We had chosen a vet that performed pet euthanasia at home. While at first, we were not entirely sold on this concept as it was a little out of our comfort zone, we came to realize that not only would this be more comforting to Sasha, as she would not have to have her final impressions of this world, in a cold, sterile vets office but it would also help bring closure for our other 3 dogs. Them being able to see and smell her body, they would not constantly be wondering…”Where did she go?” and “When is she coming home?”

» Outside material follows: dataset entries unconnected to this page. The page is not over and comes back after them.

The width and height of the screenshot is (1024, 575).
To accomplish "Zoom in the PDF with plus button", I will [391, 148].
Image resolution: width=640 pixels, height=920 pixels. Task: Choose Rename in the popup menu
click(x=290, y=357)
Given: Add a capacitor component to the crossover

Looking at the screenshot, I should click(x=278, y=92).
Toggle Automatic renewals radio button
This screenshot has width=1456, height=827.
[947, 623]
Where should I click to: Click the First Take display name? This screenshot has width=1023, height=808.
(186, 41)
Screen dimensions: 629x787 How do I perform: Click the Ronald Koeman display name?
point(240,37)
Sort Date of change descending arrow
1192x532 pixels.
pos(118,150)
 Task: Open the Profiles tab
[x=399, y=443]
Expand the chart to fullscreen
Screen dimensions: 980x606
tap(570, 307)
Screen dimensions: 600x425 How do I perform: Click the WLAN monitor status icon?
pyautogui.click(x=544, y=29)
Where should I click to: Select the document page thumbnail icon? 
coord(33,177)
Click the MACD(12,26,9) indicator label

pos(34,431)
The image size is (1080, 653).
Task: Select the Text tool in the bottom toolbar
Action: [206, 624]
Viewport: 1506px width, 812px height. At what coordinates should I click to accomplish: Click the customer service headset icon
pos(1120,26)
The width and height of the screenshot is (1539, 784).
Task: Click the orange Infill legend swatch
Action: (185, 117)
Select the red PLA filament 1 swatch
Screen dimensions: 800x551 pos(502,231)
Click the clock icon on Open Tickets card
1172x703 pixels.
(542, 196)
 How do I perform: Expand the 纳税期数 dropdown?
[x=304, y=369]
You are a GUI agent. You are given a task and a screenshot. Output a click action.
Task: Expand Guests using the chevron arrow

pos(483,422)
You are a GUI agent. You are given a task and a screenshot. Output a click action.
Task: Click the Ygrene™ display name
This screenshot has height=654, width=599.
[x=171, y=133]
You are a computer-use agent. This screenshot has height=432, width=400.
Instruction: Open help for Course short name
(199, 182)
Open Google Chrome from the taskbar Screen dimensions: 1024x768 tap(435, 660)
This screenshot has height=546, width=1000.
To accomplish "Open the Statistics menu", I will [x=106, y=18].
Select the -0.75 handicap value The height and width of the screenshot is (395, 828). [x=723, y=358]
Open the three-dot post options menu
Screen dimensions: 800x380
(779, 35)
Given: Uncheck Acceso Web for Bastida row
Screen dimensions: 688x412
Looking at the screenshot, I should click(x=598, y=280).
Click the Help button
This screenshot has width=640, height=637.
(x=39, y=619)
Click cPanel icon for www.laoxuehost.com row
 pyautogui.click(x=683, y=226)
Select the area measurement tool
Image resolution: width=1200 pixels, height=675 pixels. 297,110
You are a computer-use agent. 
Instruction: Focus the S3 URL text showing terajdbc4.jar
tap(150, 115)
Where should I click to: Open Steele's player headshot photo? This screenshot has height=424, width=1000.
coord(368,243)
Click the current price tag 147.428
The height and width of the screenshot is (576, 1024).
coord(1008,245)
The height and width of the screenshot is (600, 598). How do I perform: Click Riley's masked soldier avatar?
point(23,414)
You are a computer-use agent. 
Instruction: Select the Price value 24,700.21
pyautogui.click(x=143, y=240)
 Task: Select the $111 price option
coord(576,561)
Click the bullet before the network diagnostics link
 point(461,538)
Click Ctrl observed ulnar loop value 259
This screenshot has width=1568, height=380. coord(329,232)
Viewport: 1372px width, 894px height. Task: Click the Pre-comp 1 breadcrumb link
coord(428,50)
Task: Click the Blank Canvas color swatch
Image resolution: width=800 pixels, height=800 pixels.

As heartbreaking and gut wrenching as this process was, I would like to think that Sasha would suffer from physical pain no more and that she was assured that we loved her and that we were present in her final moments. As both my husband and I, feverously tried to hold back tears of grief, we hugged her and told her we loved her and that we would see her again one day and expected to see her running and playing in all her youthful doggy glory as she once was. My husband sat on the floor at her bedside, kissing and stroking her head as she peacefully transitioned to The Rainbow Bridge.
When it was over and the vet took her away to be cremated, both my husband and I were consumed with regret and wanted nothing more than to have our Sasha back. This feeling of grief and pain went on for days and had me questioning what kind of a Catholic am I? A bad one if you would have asked me, because this act of “playing God” went against everything that I had known and believed in, but on the other hand, I would remember witnessing the pain Sasha would endure, getting up from her bed to be let outside, the constant crying; and what I can only describe as “diesel truck engine” like panting due to her pain. What kind of Catholic would I have been to let her suffer? The answer to these questions, I will never know, until God himself tells me on my judgment day. Until then, I will live with the both the guilt of taking another life and the acceptance that I have relieved another soul from physical suffering.